The National Stock Exchange (NSE), India’s leading stock exchange, has selected the Raima Database Manager (RDM) Workgroup 12.0 in-memory database as a core element for future generations of its trading system front-end, the National Exchange for Automated Trading (NEAT).
An in-memory database stores all the data in the computer main memory for fast access and improved performance. The in-memory database benefits critical, high performance applications such as a trading system and its front-end by high speed processing of large volumes of transactions, thus providing the users and investors quick responses to their trading activity.
NSE has been using RDM for many years, and as a part of its efforts to develop the architecture for future generations of its trading system front-end, the exchange felt the need to upgrade its trading front-end to Raima’s RDM Workgroup 12.0 in-memory database and benefit from its latest high performance features.
“NSE needed a product with the performance to handle high volumes of data at its trading front-end, sometimes over 20,000,000 transactions per trading session, and the new architecture of RDM 12.0 helps manage this more effectively”, said Nigel Rozier, EMEA Sales Manager at Raima. NSE currently handles close to 500,000,000 messages per trading session at the trading host-end.
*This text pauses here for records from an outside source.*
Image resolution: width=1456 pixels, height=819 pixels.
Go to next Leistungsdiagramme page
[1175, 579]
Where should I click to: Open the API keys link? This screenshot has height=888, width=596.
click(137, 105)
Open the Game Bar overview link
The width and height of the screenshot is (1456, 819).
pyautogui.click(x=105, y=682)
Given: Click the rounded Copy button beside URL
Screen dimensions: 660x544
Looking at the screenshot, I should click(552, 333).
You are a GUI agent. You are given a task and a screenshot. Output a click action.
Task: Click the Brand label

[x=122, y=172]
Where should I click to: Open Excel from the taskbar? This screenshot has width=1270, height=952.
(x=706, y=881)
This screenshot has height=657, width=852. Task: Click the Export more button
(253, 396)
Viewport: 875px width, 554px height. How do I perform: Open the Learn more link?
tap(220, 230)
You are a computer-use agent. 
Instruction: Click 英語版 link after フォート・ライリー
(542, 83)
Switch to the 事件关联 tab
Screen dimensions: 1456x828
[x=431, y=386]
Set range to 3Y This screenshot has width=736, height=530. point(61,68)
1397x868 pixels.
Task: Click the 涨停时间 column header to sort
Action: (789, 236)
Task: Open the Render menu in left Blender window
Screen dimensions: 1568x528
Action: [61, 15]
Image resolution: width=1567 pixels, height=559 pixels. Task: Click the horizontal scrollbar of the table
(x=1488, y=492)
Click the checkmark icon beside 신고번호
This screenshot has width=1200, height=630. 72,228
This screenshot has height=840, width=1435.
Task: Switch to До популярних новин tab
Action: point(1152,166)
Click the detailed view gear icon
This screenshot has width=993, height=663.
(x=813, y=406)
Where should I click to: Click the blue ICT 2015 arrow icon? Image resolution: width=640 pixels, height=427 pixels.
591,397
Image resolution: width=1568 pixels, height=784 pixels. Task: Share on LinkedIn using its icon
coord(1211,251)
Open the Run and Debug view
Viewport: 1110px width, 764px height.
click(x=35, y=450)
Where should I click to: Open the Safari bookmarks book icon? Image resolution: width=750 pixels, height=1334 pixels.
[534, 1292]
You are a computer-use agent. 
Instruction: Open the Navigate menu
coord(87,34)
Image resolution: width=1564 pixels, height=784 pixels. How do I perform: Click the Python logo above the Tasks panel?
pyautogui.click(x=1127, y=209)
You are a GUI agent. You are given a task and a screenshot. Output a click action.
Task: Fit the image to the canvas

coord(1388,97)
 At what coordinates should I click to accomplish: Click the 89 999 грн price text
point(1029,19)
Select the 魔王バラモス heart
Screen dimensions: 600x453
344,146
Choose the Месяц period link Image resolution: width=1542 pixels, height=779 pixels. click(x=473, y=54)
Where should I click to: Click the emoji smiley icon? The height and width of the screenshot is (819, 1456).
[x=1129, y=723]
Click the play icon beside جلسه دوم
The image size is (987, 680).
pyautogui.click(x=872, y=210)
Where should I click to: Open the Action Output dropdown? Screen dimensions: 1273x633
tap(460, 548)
RDM version 12.0 is optimized for embedded, real-time, in-memory and mobile applications, delivering flexible and reliable solutions for collecting and storing large volumes of data, providing intuitive methods for managing and navigating through information quickly, and enabling data to be moved in real-time. It provides software developers with a wide variety of powerful programming tools and customizable building blocks that enable them to solve the most complex data management challenges.
The NEAT platform generates and maintains an audit trail of the orders entered in the system by assigning a unique order number to all the orders placed on the NEAT system.
Today, almost 100 percent of equity trading in India takes place through electronic order matching, and technology is extensively used to enable brokers and investors to carry out trading activity from far-flung areas through the internet. This has made a huge difference in terms of equal access to investors in a geographically vast country like India.
When an investor asks his broker to place a trading order, the broker executes the order through his computer, which sends a signal to a mainframe computer at NSE. A message related to the purchase order is sent to the sellers, and an order confirmation message is immediately displayed on the broker’s computer. If this order matches with an existing sale order, a message is sent to the seller. Otherwise, the purchase order waits for a sell order to enter the system.
This trading system operates on a strict price-time priority algorithm. All orders received on the system are sorted, and the best priced orders get matched first, i.e., the best buy orders gets matched with the best sell orders. Similarly priced orders are sorted on the time-priority basis, i.e. the orders that came in first gets priority. Orders are matched automatically by the system, using logic that is transparent and fair. When an order does not find a match, it remains in the system for the day till a fresh order comes in, or the earlier order is cancelled or modified.